O surgimento de servidores com mais de um núcleo não pode ser descartado na negociação de software. O CIO que tem nas mãos licenças cobradas por CPU ou processador deve ficar atento ao movimento dos fornecedores quanto ao dualcore (dois núcleos) ou multicore (mais núcleos). Não há ainda no mercado um modelo predominante. A Microsoft cobra dual core como se fosse um único núcleo, ao passo que a IBM fatura uma licença por cada core. A BEA Systems, por sua vez, oferece uma tabela progressiva, com um adicional de 25% ao preço a partir do terceiro núcleo. "É uma forma de incentivo para o cliente elevar sua capacidade", afirma Marcos Pupo, gerente-geral da BEA. Julie Giera, consultora do Forrester, aconselha o CIO a traçar esses comparativos e a usar a informação da concorrência a seu favor na hora de renegociar as licenças para núcleos múltiplos, ainda que não tenha se decidido pela compra dos novos equipamentos.

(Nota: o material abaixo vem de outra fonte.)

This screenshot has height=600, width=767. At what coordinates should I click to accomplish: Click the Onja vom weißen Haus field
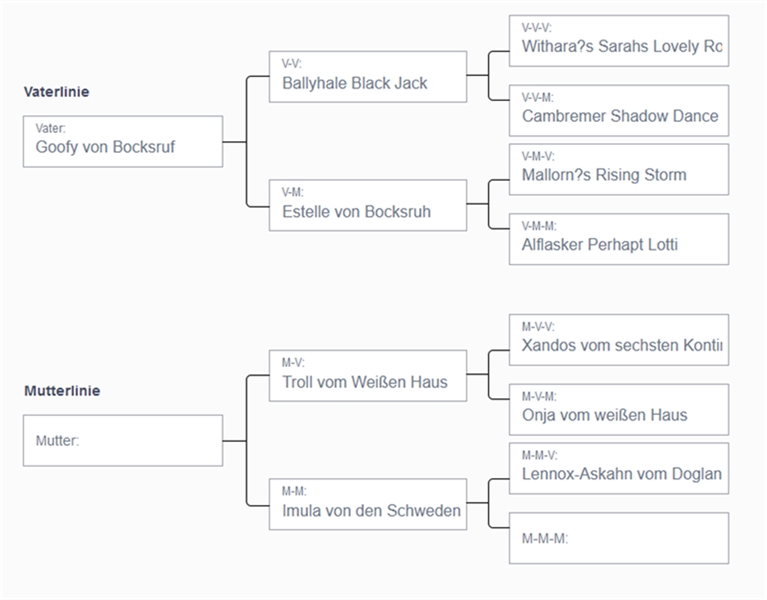pos(618,409)
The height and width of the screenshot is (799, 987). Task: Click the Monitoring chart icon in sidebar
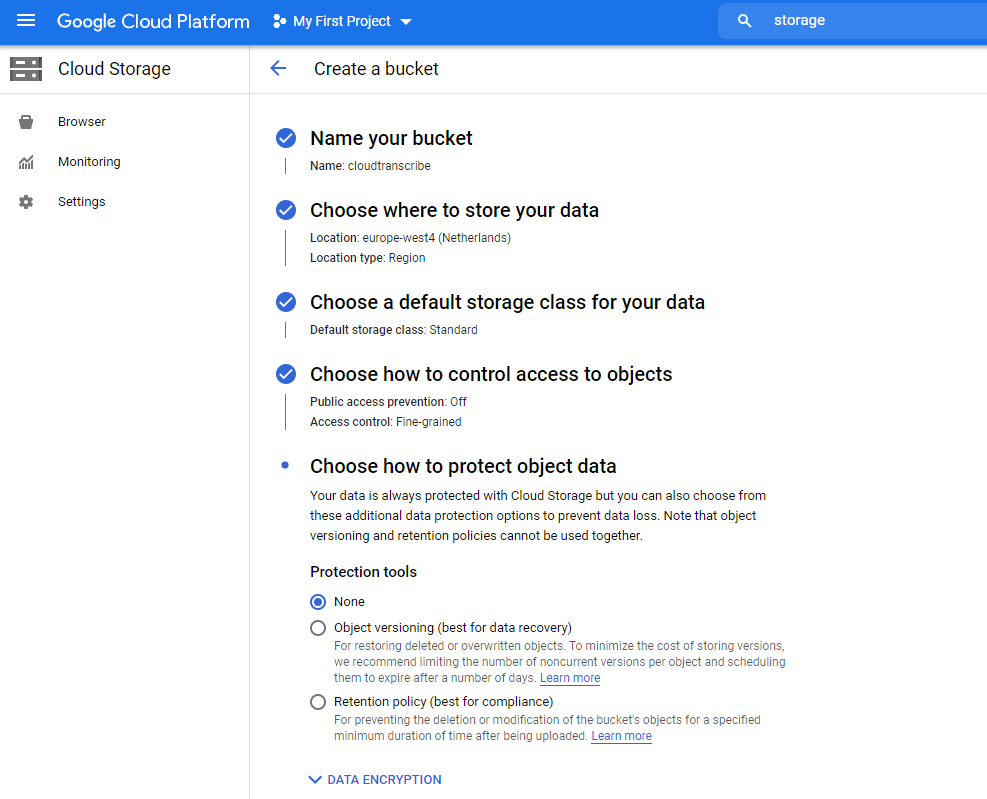point(26,162)
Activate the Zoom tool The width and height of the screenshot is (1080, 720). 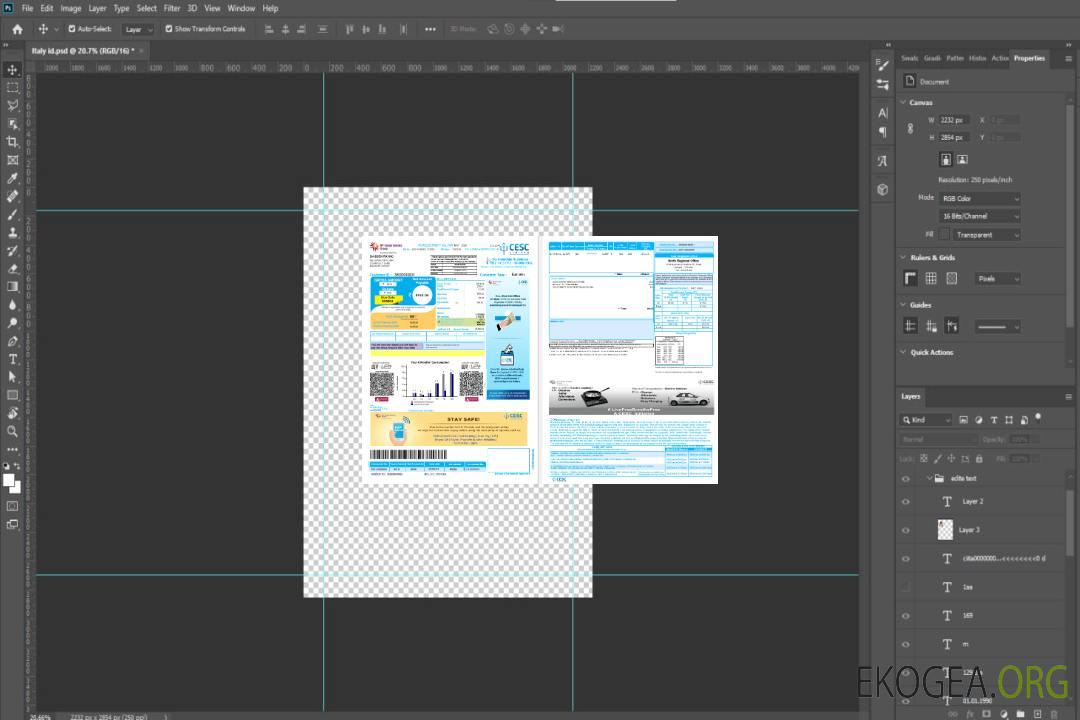[x=13, y=431]
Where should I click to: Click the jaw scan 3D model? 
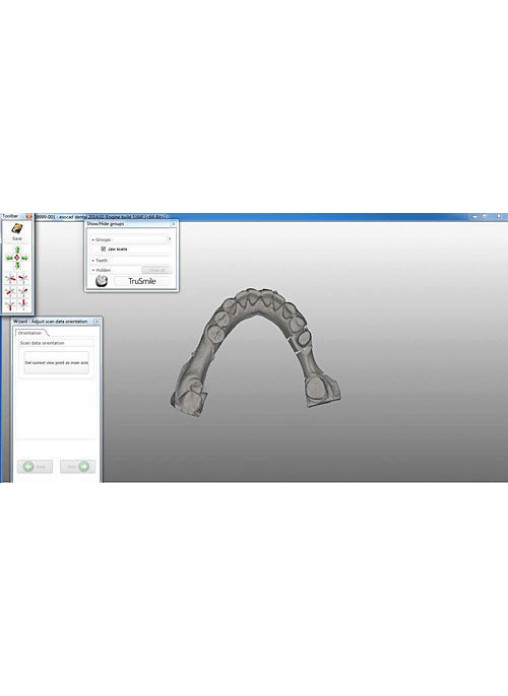[256, 352]
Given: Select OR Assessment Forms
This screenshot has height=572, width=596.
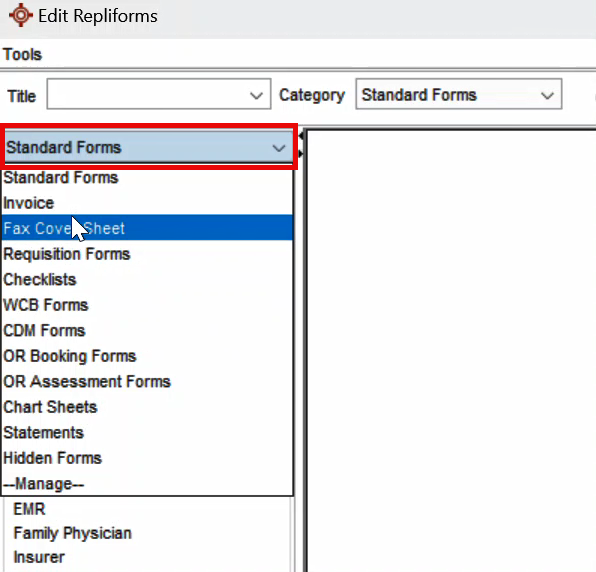Looking at the screenshot, I should (x=147, y=381).
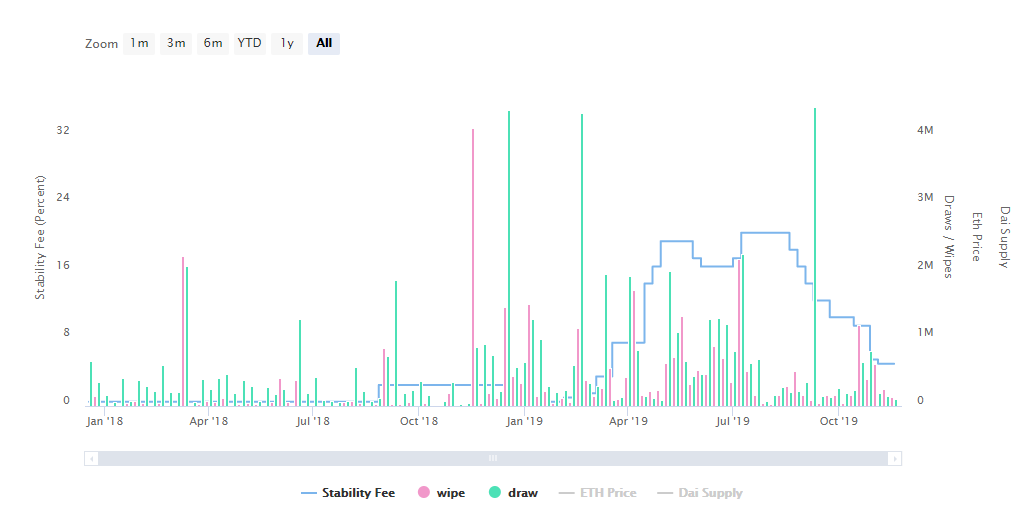Viewport: 1030px width, 517px height.
Task: Select the 3m zoom range
Action: click(176, 43)
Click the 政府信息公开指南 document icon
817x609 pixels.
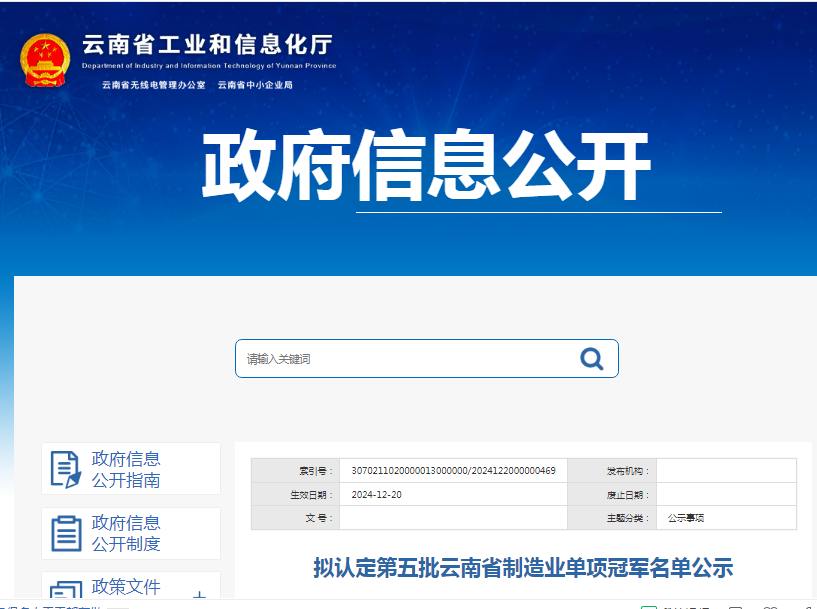click(x=66, y=469)
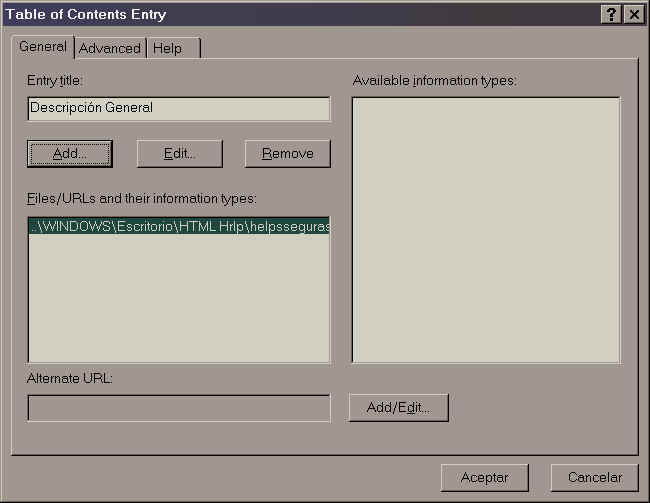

Mudou de idéia? Como trocar o modelo

O que fazer se o aluguel do serviço não der conta da demanda? E se depois de reduzido o parque de servidores for constatada sobra de licenças? Como trazer o banco de dados de volta antes dos três anos acordados? "Os CIOs estão receosos de assinar contratos, por achar que amanhã pode surgir uma opção mais vantajosa", diz Julie Giera, do Forrester. Mas o fornecedor está encrencado se não começar a fazer concessões. Assim, é bom pensar em definir no contrato cláusulas de rompimento (termination fee) e transferência de serviços. "Essa discussão gera transparência", afirma Gilson Sanches, diretor de serviços financeiros da EDS, com a experiência de quem já foi CIO da Credicard. Segundo Sanches, quanto mais longo o prazo do contrato, menor o risco e o valor da penalidade. Os fornecedores sabem que seus clientes estão sendo assediados pela concorrência com alternativas atraentes. A fase atual, portanto, é de experimentação, por isso nem fornecedor nem CIO conseguem afirmar qual será o modelo vencedor. A única certeza é que haverá muita discussão. E o nome do jogo é flexibilidade e redução de custos.

CARDÁPIO VASTO

AS VÁRIAS MANEIRAS DE COMPRAR SOFTWARE

  • Licença por usuário
  • Licença por CPU (ou processador)
  • Licença por faturamento da empresa
  • Licença por métrica setorial (leitos de um hospital)
  • Aluguel sem licença
  • Aluguel + infra-estrutura
  • Pagamento por suporte/manutenção/upgrade
  • Outsourcing com taxa fixa
  • Outsourcing com taxa variável (por transação, por volume)
  • Cartão pré-pago

INICIAR + FORMATAR + CONTRATO

OS PRIMEIROS PASSOS PARA A ESTRATÉGIA DE SOFTWARE

1. Separe os aplicativos
Defina quais são os softwares básicos e os operacionais que todo o mercado usa. Em outro grupo, relacione as ferramentas que compõem o diferencial competitivo.

2. Avalie os custos
No grupo de aplicativos-padrão ou comuns ao setor, a modalidade aluguel ou serviço permite economia. O software talhado para o negócio da companhia requer capital e tempo. Nesse caso, o pagamento de licença garante a amortização do investimento ao longo dos anos e a atualização tecnológica.

3. Pense no futuro
Com que freqüência o software será atualizado? O número de usuários deve crescer nos próximos meses? A companhia deve passar por fusão ou aquisição? Essas respostas servem para balizar um plano de atualização, manutenção e suporte do software. Se nada mudar em quatro anos, espere acabar o contrato para fazer o upgrade. Se a cada ano ou semestre a empresa tiver de rever sua estratégia de TI, exija atualização automática do software ou do serviço.

4. Considere o dual core
Separe os aplicativos entre os que pagam licença e os que são por aluguel. Coloque os do primeiro grupo em servidores de núcleo simples, para evitar cobrança extra caso queira adotar equipamentos dual ou multicore.